Short answer: usually no, but you sometimes should. Long answer involves med-pay, health insurance, subrogation, and the timing of when bills come due.
Someone else hit you. They were 100% at fault. The police report says so. So why is your own insurance company asking for information, and why are some friends telling you to file with your own carrier first?
Because the at-fault driver's insurance pays at the end. Your bills are due at the beginning. Bridging that gap is what your own coverage is sometimes for.
How a not-at-fault accident actually unfolds
The at-fault carrier's bodily injury settlement is a single lump sum at the end of the case. They don't pay your hospital bills as they come in. They pay one number, after treatment is complete and a demand has been negotiated. That's typically months, sometimes years, after the wreck.
In the meantime, the hospital wants to be paid. The MRI center sends a bill. Physical therapy starts billing weekly. None of those providers care that someone else is at fault. They just want the bill paid. That's where your own coverage comes in.
Med-pay (or PIP in some states)
Most auto policies include 'medical payments' coverage. Usually $1,000, $5,000, or $10,000. It pays your medical bills regardless of fault, with no deductible. It's separate from your liability coverage, doesn't affect your rates, and isn't subrogated against you.
Med-pay is the cleanest source of immediate medical payment. If you have it, use it. The at-fault settlement at the end won't be reduced by what med-pay paid. It's stacked, not double-counted, in most situations.

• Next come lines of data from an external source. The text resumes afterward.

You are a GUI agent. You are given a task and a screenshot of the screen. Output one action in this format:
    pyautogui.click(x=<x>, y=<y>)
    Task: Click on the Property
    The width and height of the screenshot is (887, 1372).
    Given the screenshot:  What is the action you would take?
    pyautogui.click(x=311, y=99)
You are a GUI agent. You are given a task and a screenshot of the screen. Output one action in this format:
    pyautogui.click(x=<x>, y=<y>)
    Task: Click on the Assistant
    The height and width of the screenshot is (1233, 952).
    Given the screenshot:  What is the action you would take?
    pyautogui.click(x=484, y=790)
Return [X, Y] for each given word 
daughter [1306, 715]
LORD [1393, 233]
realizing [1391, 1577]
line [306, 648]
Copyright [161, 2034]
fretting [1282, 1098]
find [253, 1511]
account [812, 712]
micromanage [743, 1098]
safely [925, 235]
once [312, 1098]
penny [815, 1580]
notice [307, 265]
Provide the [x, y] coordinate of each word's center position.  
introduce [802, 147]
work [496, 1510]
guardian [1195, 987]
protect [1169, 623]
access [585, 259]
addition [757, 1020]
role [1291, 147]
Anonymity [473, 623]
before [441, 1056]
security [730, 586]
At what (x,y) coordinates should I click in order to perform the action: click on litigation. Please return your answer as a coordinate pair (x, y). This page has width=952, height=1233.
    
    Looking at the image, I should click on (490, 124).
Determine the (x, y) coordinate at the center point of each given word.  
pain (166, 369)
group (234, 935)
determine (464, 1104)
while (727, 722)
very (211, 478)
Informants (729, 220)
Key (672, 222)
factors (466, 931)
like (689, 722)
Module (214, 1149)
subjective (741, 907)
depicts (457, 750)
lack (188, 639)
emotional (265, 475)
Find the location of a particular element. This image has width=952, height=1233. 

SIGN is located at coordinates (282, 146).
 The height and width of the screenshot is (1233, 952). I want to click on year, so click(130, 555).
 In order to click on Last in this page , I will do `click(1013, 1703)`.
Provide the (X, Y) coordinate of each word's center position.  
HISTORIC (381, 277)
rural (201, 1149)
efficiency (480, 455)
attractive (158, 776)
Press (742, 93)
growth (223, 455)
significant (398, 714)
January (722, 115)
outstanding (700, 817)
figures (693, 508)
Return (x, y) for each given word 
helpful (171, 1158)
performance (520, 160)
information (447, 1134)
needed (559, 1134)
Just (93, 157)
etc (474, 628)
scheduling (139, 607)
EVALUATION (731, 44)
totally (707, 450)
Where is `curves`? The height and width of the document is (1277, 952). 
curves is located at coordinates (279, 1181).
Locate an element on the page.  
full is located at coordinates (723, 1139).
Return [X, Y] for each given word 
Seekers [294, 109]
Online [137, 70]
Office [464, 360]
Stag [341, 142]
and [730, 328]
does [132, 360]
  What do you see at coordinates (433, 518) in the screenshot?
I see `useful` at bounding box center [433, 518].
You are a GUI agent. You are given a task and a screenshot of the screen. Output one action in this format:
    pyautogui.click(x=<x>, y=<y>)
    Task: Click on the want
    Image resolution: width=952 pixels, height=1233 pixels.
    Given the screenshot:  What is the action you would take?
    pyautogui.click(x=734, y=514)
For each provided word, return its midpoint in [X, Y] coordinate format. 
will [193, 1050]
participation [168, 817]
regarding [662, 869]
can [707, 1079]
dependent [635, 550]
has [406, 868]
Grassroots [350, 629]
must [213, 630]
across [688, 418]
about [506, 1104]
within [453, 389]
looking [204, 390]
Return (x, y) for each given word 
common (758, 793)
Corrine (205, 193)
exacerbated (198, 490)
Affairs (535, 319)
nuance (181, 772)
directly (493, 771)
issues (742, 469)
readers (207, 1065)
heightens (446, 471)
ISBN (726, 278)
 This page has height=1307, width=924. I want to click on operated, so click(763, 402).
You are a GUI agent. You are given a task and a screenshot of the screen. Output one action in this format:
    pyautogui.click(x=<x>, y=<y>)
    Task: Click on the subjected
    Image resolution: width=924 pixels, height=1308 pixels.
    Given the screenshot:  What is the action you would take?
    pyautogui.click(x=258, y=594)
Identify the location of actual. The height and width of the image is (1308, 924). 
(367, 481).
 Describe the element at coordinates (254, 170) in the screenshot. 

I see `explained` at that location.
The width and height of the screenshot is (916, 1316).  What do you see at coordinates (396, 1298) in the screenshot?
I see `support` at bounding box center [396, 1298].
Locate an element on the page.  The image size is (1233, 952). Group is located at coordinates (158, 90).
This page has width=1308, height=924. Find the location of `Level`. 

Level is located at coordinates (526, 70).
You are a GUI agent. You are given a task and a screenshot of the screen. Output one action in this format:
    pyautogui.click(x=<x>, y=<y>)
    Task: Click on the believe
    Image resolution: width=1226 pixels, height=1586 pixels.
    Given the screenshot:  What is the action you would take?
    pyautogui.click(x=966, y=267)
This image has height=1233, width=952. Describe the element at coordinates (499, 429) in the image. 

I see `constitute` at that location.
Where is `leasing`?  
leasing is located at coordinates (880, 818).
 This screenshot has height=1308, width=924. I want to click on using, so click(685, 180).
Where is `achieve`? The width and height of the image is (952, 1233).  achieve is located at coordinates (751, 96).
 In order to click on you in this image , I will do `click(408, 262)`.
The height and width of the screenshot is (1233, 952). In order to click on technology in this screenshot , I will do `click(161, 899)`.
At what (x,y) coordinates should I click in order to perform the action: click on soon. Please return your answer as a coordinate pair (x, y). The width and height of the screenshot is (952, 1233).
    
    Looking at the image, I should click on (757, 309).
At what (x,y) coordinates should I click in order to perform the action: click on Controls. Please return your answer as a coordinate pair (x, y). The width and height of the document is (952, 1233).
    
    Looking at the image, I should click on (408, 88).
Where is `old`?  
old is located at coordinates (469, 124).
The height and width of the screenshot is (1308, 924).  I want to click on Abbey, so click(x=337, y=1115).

Health insurance. Yes, with a catch
Health insurance pays accident-related medical bills, with the same copays and deductibles as any other medical care. Use it. The catch: your health insurer will likely assert a subrogation lien on your eventual settlement to recoup what they paid.
How that lien is calculated depends on the type of plan: ERISA-governed self-funded plans have stronger reimbursement rights than fully-insured state-regulated plans. The lien is usually negotiable. Sometimes substantially so. But it has to be addressed at settlement.
Collision coverage. For the car
Your collision coverage repairs your vehicle regardless of fault, minus your deductible. The at-fault carrier should ultimately reimburse the deductible, but that takes time. If you need your car fixed quickly, collision is the fast track. If you can wait, the at-fault carrier's property damage coverage avoids the deductible.
What you should NOT do with your own insurance
- Don't give your own carrier a recorded statement before knowing what's at stake. Your statements can be discoverable later.
- Don't accept a quick total-loss valuation without comparison shopping. Carrier valuations often run low.
- Don't sign a med-pay subrogation waiver casually. Some carriers ask for documents that affect the eventual settlement.
- Don't assume your carrier is looking out for you. They're a business, and you're a cost to them.
Why this matters for the eventual settlement
When the case settles, every dollar paid by your own coverage may need to be repaid out of the settlement (depending on the source). That's not a bad thing. Those dollars kept the bills from going to collections. But it has to be tracked. A settlement of $25,000 with $3,000 in med-pay used and $8,000 in health-insurance-paid bills means the actual net to you is calculated after liens. That's a normal personal injury case. The mistake is settling without knowing what the liens are.
Your own coverage bridges the gap between today's bills and tomorrow's settlement. Use what you have, but track what you use.
Health insurance subrogation, med-pay coordination, and lien negotiation depend on the specific plan and policy. This is general information, not legal advice.